_EXERCISE BRIEF:_ Please restate exactly what appears in the records below from the first line to the line where "Task: Click size 8 in the Размер row" is, that line included.

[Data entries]
* * * *
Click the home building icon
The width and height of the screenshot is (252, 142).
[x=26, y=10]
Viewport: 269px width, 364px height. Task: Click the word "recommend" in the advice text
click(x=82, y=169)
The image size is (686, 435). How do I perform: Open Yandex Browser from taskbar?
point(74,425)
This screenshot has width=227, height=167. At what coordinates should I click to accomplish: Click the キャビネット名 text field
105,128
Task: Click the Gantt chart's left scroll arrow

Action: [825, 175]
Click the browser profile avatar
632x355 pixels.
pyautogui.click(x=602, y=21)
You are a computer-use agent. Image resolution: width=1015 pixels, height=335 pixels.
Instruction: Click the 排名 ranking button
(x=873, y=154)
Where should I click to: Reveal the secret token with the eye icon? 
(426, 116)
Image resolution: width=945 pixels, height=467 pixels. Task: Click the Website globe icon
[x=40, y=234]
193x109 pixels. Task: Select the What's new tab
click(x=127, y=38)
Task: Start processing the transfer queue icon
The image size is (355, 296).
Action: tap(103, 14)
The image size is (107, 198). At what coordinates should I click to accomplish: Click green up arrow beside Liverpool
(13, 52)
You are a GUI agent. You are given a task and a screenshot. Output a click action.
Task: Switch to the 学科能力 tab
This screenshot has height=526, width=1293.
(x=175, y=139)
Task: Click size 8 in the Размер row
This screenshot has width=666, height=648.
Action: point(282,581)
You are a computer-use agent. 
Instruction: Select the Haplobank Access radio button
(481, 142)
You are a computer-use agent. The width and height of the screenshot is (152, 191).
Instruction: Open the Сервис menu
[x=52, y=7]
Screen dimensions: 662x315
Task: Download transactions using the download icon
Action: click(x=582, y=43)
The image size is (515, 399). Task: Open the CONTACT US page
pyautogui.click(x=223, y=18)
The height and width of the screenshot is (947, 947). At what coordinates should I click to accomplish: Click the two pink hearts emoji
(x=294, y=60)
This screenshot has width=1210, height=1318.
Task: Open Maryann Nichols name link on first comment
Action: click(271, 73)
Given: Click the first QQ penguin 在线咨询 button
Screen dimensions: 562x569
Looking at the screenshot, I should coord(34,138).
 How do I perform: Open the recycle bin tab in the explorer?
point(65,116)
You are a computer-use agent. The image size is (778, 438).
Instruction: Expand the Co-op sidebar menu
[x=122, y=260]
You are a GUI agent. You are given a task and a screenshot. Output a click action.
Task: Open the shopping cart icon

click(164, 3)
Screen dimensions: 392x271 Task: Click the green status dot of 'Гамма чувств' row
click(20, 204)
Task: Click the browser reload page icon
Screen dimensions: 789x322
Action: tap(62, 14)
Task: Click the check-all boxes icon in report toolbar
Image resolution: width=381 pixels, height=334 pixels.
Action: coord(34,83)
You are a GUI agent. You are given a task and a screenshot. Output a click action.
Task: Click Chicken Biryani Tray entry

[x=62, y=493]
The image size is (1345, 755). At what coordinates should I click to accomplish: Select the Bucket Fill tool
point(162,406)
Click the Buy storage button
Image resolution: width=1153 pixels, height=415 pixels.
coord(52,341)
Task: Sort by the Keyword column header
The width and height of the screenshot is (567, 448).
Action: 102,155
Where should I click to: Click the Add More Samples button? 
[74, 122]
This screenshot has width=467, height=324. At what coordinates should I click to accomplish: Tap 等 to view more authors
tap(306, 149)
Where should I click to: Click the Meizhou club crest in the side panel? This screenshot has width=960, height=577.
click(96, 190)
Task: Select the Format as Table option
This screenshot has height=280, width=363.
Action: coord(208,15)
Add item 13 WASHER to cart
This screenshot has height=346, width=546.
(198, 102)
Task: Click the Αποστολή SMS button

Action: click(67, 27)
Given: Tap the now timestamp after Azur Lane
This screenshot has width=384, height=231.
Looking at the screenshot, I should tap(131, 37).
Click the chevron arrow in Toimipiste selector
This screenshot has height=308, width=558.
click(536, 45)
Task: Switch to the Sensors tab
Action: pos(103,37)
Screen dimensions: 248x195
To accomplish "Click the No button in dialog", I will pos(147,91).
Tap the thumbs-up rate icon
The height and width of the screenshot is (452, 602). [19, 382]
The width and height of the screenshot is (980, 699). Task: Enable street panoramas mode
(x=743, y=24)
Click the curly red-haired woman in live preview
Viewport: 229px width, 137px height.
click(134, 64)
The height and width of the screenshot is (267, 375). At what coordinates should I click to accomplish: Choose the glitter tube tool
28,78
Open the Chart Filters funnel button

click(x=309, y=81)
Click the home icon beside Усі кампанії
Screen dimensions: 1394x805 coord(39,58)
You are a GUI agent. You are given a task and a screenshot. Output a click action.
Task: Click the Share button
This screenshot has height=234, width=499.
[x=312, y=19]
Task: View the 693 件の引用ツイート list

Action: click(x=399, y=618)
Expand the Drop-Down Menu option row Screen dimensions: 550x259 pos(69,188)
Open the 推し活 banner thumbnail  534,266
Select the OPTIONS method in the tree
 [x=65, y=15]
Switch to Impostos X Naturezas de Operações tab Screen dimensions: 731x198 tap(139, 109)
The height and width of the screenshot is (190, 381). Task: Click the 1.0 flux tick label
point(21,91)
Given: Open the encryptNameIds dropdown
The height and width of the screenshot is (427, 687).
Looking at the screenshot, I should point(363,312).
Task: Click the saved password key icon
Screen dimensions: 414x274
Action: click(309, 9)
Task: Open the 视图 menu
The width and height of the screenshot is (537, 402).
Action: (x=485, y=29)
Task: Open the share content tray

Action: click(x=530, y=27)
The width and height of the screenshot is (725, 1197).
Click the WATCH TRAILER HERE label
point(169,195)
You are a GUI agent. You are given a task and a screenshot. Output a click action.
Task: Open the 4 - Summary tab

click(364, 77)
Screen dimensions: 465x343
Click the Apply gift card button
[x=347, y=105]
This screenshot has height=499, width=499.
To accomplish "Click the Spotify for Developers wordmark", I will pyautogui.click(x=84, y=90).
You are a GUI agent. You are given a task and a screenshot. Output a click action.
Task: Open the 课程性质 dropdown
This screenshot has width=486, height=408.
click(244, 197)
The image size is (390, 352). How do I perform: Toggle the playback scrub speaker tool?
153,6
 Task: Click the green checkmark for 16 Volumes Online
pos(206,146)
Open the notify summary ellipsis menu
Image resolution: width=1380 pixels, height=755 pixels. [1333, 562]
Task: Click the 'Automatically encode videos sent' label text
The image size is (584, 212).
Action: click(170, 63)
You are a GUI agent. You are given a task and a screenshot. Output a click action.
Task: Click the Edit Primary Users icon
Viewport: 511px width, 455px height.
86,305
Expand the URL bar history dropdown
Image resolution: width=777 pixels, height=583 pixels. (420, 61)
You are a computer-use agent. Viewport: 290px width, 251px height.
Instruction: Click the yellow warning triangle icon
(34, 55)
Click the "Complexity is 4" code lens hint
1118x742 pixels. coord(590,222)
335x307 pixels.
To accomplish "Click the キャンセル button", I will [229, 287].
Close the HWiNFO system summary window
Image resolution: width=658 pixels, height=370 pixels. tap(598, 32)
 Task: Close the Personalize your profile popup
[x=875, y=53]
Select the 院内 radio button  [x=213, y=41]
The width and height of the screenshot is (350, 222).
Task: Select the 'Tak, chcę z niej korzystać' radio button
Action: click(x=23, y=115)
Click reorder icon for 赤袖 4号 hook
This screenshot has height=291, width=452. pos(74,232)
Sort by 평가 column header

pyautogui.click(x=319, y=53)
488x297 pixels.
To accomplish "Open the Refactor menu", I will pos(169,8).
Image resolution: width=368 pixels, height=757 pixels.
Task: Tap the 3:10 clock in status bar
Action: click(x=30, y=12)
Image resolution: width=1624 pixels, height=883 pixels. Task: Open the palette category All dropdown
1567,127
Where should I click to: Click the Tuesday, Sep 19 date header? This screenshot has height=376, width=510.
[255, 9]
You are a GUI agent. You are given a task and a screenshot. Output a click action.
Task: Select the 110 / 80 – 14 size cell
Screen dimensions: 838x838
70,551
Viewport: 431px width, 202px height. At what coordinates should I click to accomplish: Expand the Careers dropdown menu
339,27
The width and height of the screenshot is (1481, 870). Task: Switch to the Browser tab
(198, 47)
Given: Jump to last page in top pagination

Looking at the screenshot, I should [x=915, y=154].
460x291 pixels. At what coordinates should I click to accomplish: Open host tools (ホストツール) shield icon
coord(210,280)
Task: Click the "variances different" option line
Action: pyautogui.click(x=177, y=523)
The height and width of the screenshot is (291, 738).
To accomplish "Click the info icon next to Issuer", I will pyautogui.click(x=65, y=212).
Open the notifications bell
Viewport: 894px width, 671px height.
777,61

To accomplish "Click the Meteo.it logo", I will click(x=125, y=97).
* * * *
_TASK RESULT:_
Click the home building icon
The width and height of the screenshot is (252, 142).
[x=26, y=10]
Viewport: 269px width, 364px height. Task: Click the word "recommend" in the advice text
click(x=82, y=169)
The image size is (686, 435). How do I perform: Open Yandex Browser from taskbar?
point(74,425)
This screenshot has width=227, height=167. At what coordinates should I click to accomplish: Click the キャビネット名 text field
105,128
Task: Click the Gantt chart's left scroll arrow

Action: [825, 175]
Click the browser profile avatar
632x355 pixels.
pyautogui.click(x=602, y=21)
You are a computer-use agent. Image resolution: width=1015 pixels, height=335 pixels.
Instruction: Click the 排名 ranking button
(x=873, y=154)
Where should I click to: Reveal the secret token with the eye icon? 
(426, 116)
Image resolution: width=945 pixels, height=467 pixels. Task: Click the Website globe icon
[x=40, y=234]
193x109 pixels. Task: Select the What's new tab
click(x=127, y=38)
Task: Start processing the transfer queue icon
The image size is (355, 296).
Action: tap(103, 14)
The image size is (107, 198). At what coordinates should I click to accomplish: Click green up arrow beside Liverpool
(13, 52)
You are a GUI agent. You are given a task and a screenshot. Output a click action.
Task: Switch to the 学科能力 tab
This screenshot has height=526, width=1293.
(x=175, y=139)
Task: Click size 8 in the Размер row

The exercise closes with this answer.